09 March 2008

Pride is one of our national passions

World Showcase is full of galleries, most of which the average guest passes by without a second thought. These archives serve as another piece, beyond the architecture and attractions, of the ambassadorial presentation of each country in World Showcase. These exhibits are a key component to a deeper understanding of the history, culture, and customs of their home country.

Yet, inside these galleries are not just art and artifacts, but a story waiting to be heard. Like any respectable art exhibit, the galleries of World Showcase present pieces that revolve around a central theme. A period of time, when Vikings were at the pinnacle of their reach for example, a known traditional trade, such as the works of a coppersmith, or a gallery of a known artist’s works could all be found within the walls of these galleries, all with a specific story to tell.

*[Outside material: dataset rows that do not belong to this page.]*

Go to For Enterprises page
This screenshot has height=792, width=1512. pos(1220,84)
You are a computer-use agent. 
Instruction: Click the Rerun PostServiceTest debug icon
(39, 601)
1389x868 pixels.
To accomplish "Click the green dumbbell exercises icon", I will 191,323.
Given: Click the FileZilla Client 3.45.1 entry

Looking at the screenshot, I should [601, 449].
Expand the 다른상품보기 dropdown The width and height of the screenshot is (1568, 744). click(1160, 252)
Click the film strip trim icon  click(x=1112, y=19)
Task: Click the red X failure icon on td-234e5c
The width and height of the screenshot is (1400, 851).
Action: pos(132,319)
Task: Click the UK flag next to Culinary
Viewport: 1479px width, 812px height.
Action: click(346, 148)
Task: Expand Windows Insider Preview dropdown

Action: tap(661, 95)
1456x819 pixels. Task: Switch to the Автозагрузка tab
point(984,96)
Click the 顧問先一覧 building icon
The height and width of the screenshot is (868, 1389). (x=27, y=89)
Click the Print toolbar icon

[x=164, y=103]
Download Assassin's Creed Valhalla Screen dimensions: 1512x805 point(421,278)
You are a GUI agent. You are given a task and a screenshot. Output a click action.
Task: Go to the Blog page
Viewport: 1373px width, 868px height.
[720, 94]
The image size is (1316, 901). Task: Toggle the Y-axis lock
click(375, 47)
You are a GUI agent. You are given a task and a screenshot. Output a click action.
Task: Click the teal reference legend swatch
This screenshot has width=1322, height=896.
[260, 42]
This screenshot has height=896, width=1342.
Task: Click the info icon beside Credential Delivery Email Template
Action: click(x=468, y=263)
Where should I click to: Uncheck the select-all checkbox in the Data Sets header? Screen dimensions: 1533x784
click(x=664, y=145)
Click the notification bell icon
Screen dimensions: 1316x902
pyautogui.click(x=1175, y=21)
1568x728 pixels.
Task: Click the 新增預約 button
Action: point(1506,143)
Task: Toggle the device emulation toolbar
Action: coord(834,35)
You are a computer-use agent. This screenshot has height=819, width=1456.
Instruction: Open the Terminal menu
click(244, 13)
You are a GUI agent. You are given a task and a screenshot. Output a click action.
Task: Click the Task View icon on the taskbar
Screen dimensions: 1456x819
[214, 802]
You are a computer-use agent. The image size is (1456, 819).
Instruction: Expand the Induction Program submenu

In late September 2007, a new exhibit opened just off to the side of The American Adventure called National Treasures. For those of you that keep up with Disney’s film projects, while the naming of such a gallery would conjure up images of secret books, maps on the Declaration of Independence, and colored spectacles, the contents of this display are much more valuable, and much less fiction. Enshrined inside are pieces of our heritage and history, memories of the glorious and ghastly moments of our past. Abraham Lincoln’s unmistakable hat, portraits of Chief Joseph, Rosa Park’s Congressional Medal and arrest record, Mark Twain’s writing tools, and even a moon rock held in honor of the astronaut Gus Grissom are among the many true treasures found within these walls.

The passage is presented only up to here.